* Exercise directions *
Render the items below as a Markdown table with two columns, Row and Text, where Row numbers each line and Text holds the line itself. Skip blank lines, and leave the pictures out of the answer.

═══

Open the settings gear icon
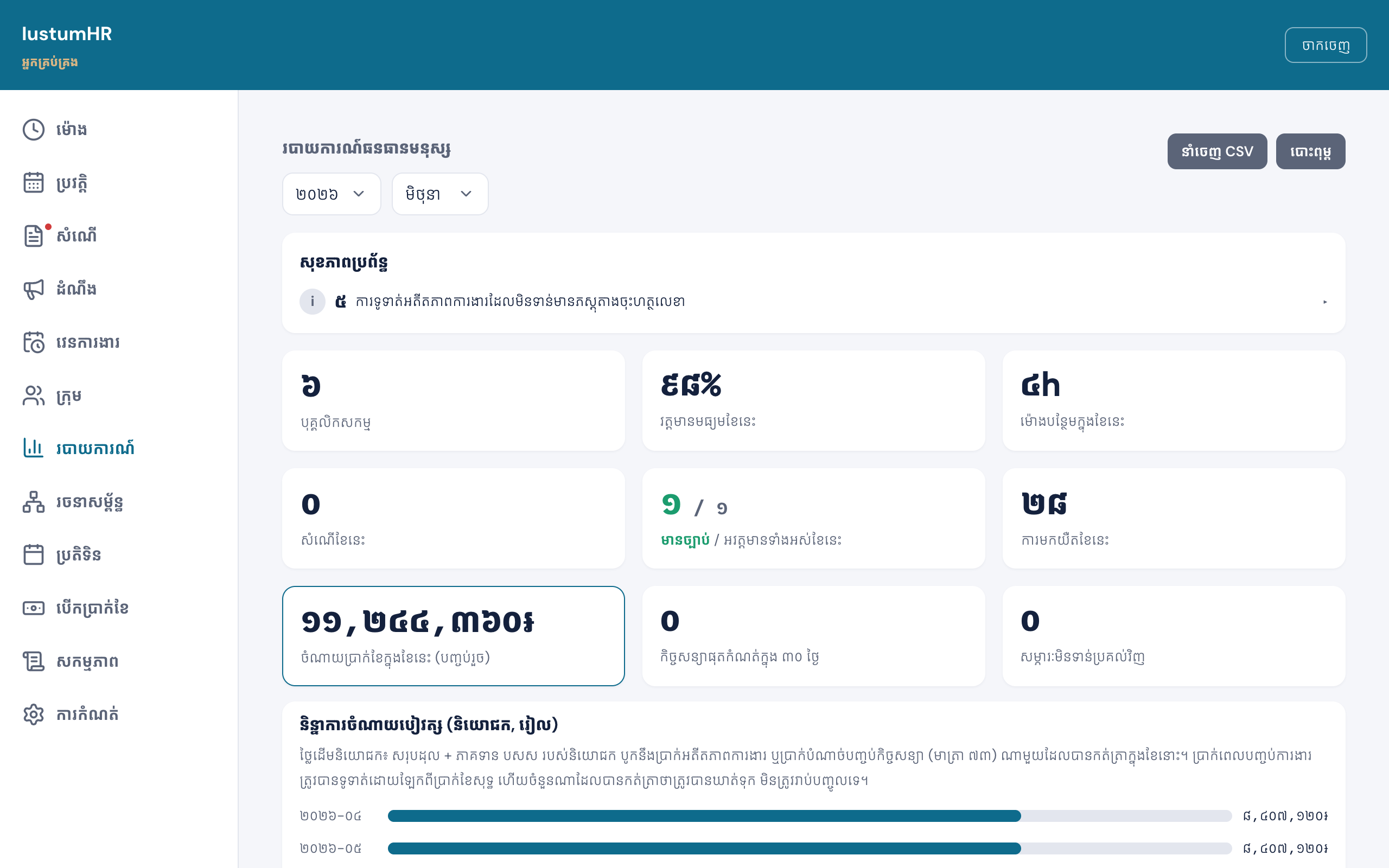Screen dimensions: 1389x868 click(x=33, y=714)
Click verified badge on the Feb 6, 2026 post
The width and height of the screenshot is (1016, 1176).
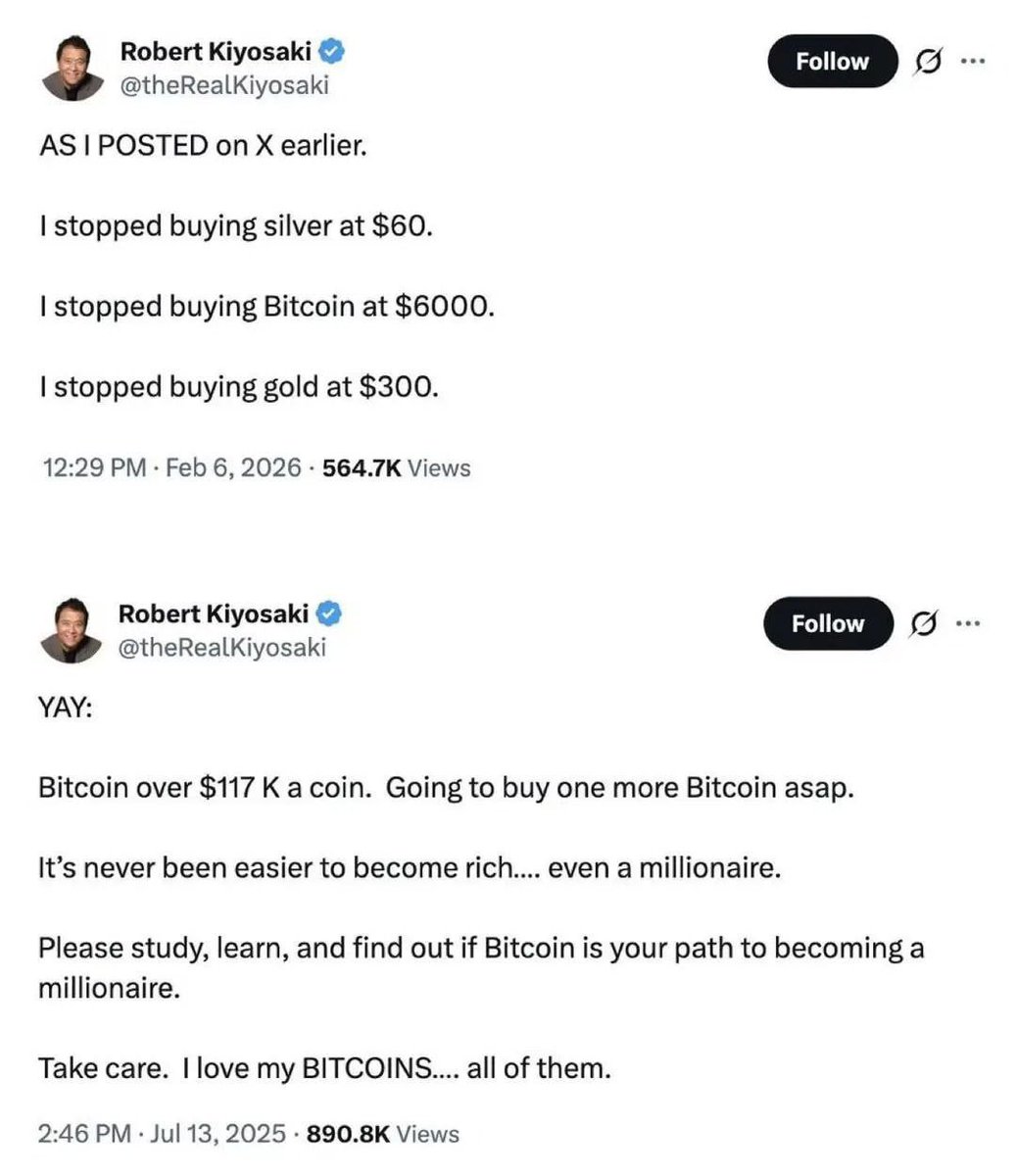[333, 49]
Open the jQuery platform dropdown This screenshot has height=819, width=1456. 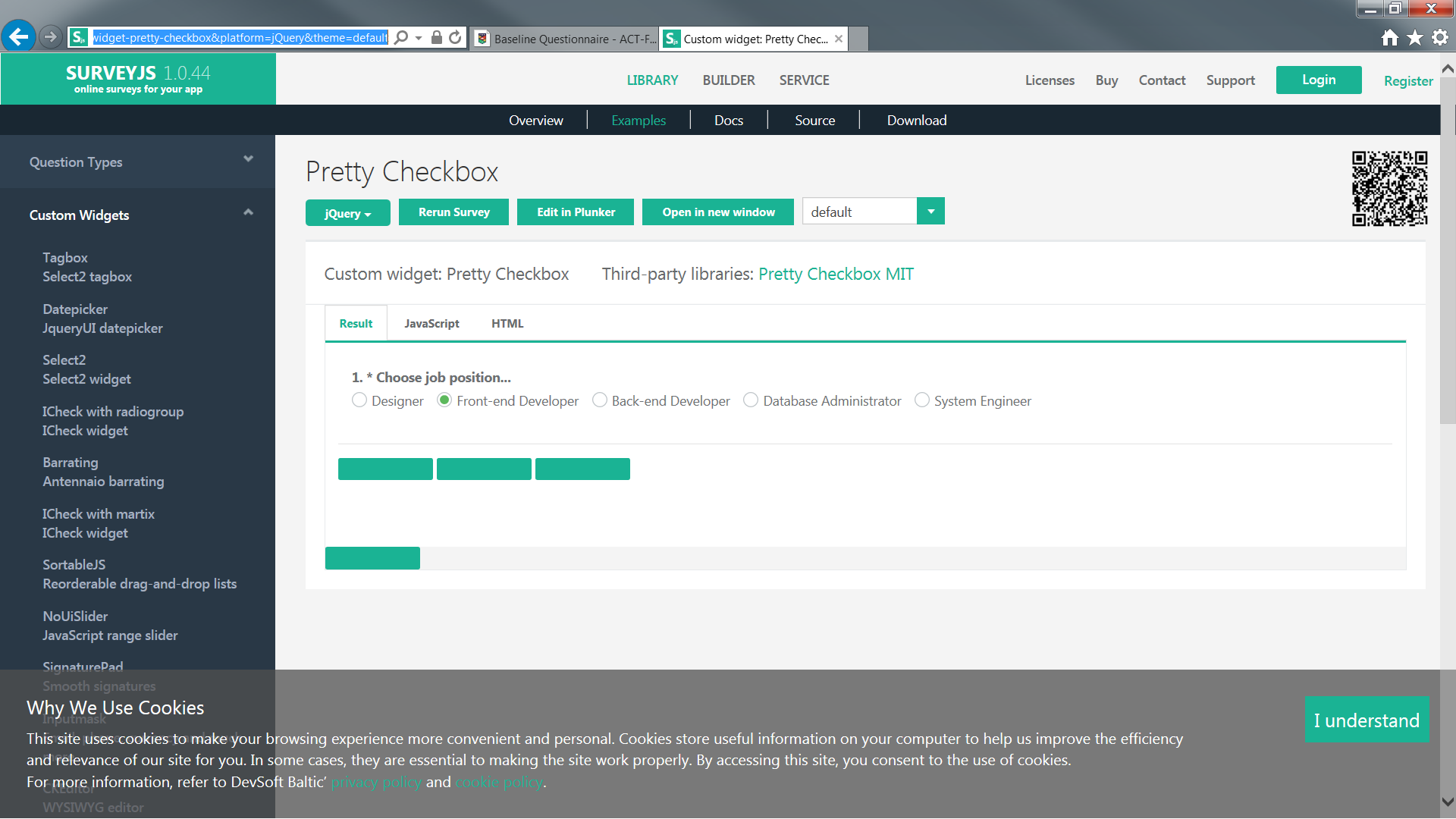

═══

* Right answer *
| Row | Text |
|---|---|
| 1 | Open the settings gear icon |
| 2 | Screen dimensions: 1389x868 click(x=33, y=714) |
| 3 | Click verified badge on the Feb 6, 2026 post |
| 4 | The width and height of the screenshot is (1016, 1176). |
| 5 | [333, 49] |
| 6 | Open the jQuery platform dropdown This screenshot has height=819, width=1456.  |